Das Gasthaus Geiger in Humbach hat seinen eigenen, rustikalen Charme, und eigentlich möchte ich es nicht allzu scharf kritisieren – schließlich handelt es sich um eine kleine, regionale Wirtschaft, die hausgemachtes Fleisch anbietet. Dennoch hinterließ mein Besuch einen insgesamt eher mäßigen Eindruck.
Die Speisekarte ist knapp gehalten, ebenso wie die Öffnungszeiten, und Kartenzahlung wird leider nicht akzeptiert – bedauerlich, aber für ein kleines, regionales Restaurant durchaus nachvollziehbar. Positiv hervorzuheben ist die schnelle Servierzeit: Die Speisen kamen zügig nach der Bestellung auf den Tisch.

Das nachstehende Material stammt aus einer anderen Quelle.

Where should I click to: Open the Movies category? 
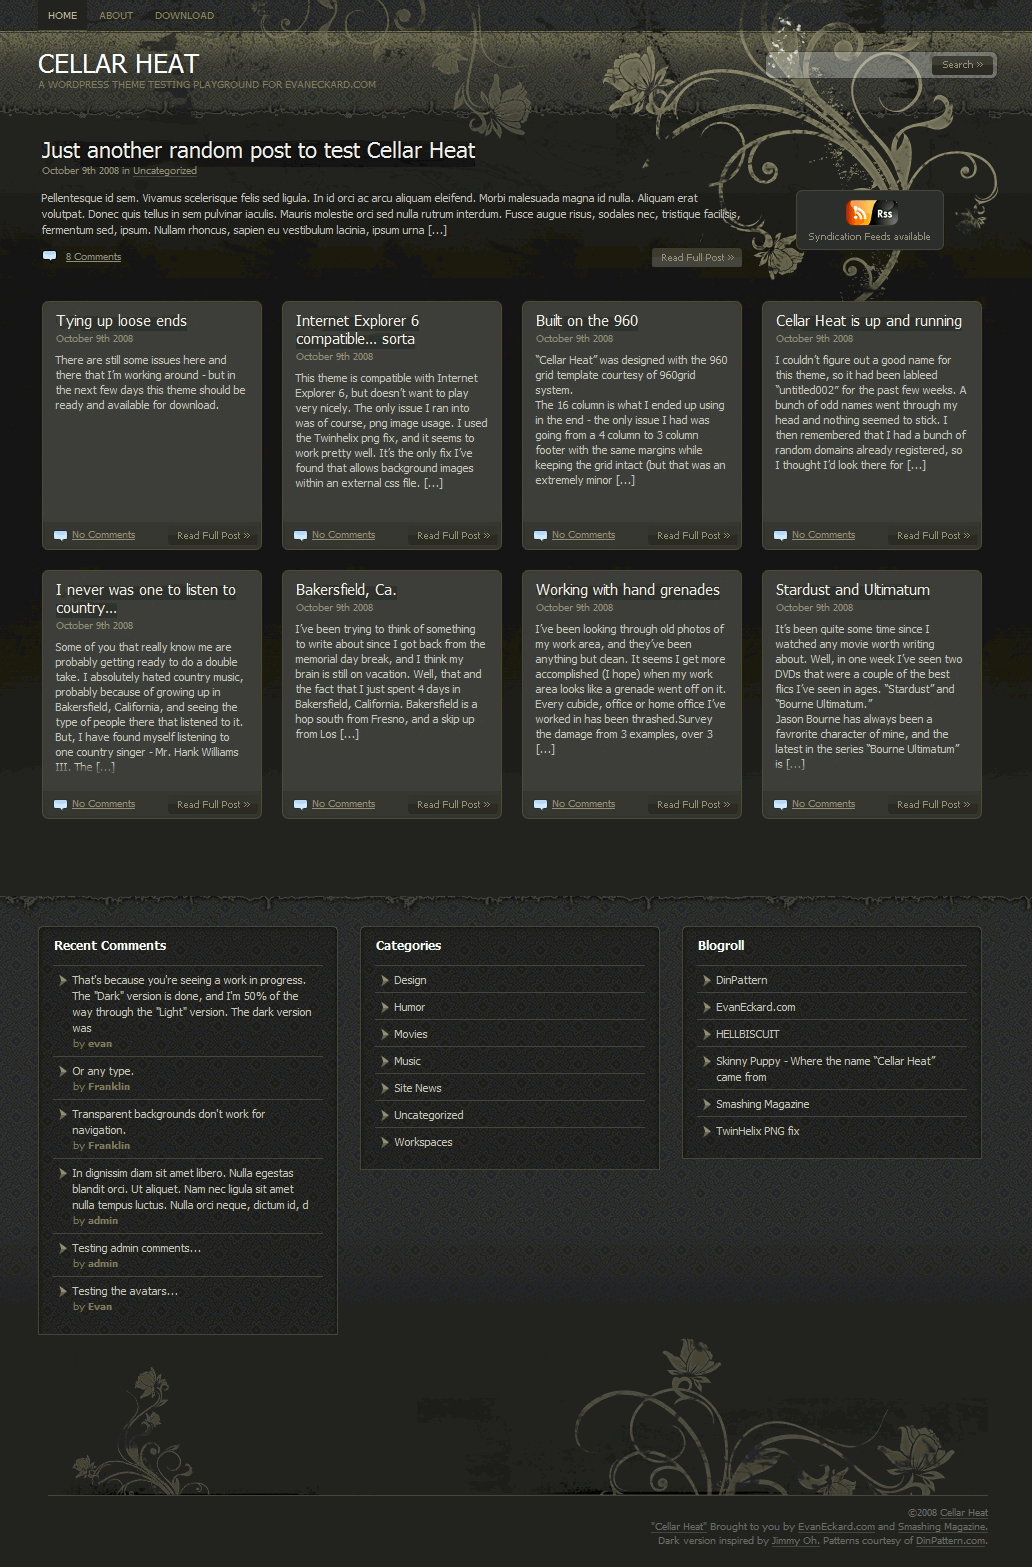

Die urige Ausstattung und die bayrische Bedienung gaben mir ein authentisches Wirtshaus-Feeling. Sogar das gelegentliche Dröhnen vorbeifahrender Traktoren auf der Straße trug auf seine Weise zu dieser wohligen Atmosphäre bei. Auf der Tischdecke konnte ich jedoch ein wenig Schmutz entdecken, was den Gesamteindruck trübte. Die nahezu leere Gaststube bei unserem Besuch verstärkte das Gefühl, in einer seltsam verlassenen Wirtschaft zu sitzen – etwas, das zwar dem Umstand, dass wir das Gasthaus zu einer ungewöhnlichen Uhrzeit besuchten, geschuldet war, aber dennoch die Stimmung leicht dämpfte.
Mein Rinderlendensteak war in Ordnung, konnte aber geschmacklich keine Akzente setzen. Die Beilagen waren nicht erwähnenswert und öde angerichtet. Der Nachtisch, ein Stück Torte, enttäuschte ebenfalls: Was mich auf dem Teller erwartete, war ein Haufen süß-saurer Sahne, den ich nach ein paar Bissen an einen meiner Tischgenossen weiterreichte.
Insgesamt eine eher schwache Leistung, die primär für eingefleischte Liebhaber regionaler Küche reizvoll sein könnte. Doch wer mehr als bodenständige Hausmannskost erwartet, dürfte hier wohl enttäuscht werden.
Die Preise sind mit 15-30€ sehr human.